Copy out each line below that has the word "badge" in it.

Dataset entries
—————
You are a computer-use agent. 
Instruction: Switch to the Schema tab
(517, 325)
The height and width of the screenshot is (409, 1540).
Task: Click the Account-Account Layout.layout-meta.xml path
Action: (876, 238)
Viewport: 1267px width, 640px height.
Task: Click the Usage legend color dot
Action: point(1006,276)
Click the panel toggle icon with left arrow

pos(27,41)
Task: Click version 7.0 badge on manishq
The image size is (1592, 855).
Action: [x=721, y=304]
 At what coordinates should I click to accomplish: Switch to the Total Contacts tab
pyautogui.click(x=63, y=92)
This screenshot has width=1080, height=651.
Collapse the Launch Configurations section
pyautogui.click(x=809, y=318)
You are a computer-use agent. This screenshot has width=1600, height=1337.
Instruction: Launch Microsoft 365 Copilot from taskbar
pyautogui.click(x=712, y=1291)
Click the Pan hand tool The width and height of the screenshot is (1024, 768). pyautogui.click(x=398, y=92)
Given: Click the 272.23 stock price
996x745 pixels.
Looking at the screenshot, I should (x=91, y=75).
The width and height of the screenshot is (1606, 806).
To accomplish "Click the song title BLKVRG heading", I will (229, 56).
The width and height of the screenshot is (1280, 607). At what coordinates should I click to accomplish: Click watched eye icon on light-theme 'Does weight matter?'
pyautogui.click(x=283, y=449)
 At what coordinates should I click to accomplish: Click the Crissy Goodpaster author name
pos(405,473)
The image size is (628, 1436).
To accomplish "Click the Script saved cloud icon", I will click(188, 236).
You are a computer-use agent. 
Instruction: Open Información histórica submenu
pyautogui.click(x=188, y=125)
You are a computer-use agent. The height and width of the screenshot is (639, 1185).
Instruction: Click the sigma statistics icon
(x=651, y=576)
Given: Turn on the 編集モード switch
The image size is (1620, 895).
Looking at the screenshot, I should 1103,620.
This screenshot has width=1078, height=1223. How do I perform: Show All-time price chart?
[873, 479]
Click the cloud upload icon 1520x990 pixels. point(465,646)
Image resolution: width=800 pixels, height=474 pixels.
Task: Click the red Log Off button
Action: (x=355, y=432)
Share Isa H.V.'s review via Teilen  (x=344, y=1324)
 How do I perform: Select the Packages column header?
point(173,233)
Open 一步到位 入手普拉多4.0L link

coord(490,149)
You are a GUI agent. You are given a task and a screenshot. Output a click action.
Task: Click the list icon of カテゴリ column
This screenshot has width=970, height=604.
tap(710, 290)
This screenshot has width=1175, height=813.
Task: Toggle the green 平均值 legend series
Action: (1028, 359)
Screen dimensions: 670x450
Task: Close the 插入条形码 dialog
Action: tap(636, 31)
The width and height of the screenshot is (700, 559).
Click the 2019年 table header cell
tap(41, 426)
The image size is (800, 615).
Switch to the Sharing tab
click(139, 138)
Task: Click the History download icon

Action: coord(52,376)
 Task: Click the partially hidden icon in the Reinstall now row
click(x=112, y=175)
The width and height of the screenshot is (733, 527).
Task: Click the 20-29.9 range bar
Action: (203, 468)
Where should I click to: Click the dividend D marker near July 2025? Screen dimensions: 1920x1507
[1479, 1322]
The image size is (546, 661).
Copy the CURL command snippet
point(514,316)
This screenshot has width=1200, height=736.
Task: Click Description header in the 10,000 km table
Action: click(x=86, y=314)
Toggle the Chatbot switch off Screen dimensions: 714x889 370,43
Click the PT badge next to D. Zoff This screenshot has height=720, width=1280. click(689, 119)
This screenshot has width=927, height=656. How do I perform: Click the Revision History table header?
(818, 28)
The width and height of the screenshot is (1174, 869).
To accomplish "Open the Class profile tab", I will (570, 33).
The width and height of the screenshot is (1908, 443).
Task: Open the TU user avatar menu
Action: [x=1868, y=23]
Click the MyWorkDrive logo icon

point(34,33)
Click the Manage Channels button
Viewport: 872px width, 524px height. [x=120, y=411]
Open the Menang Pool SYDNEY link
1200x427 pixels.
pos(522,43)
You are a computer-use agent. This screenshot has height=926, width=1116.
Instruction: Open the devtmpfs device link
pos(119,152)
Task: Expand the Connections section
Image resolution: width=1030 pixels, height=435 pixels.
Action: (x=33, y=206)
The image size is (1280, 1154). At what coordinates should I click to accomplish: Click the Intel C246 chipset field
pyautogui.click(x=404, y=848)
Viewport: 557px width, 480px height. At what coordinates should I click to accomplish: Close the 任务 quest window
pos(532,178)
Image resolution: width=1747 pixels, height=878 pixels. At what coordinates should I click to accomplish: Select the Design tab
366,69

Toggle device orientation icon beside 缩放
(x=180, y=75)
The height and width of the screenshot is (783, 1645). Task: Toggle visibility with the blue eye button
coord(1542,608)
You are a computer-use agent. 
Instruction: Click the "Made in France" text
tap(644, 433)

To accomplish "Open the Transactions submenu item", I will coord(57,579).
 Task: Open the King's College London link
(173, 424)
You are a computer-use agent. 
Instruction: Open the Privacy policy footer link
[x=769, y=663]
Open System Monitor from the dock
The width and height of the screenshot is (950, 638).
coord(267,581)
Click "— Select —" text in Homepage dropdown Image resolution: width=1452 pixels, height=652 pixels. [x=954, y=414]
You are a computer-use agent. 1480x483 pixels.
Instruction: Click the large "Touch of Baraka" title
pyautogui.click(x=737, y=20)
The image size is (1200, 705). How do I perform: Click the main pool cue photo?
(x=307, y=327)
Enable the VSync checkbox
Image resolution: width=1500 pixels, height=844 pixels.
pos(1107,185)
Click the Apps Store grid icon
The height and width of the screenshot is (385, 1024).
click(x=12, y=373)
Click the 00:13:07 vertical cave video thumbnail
—————
■ **FINISHED TASK**
Task: Click version 7.0 badge on manishq
Click the PT badge next to D. Zoff This screenshot has height=720, width=1280. click(689, 119)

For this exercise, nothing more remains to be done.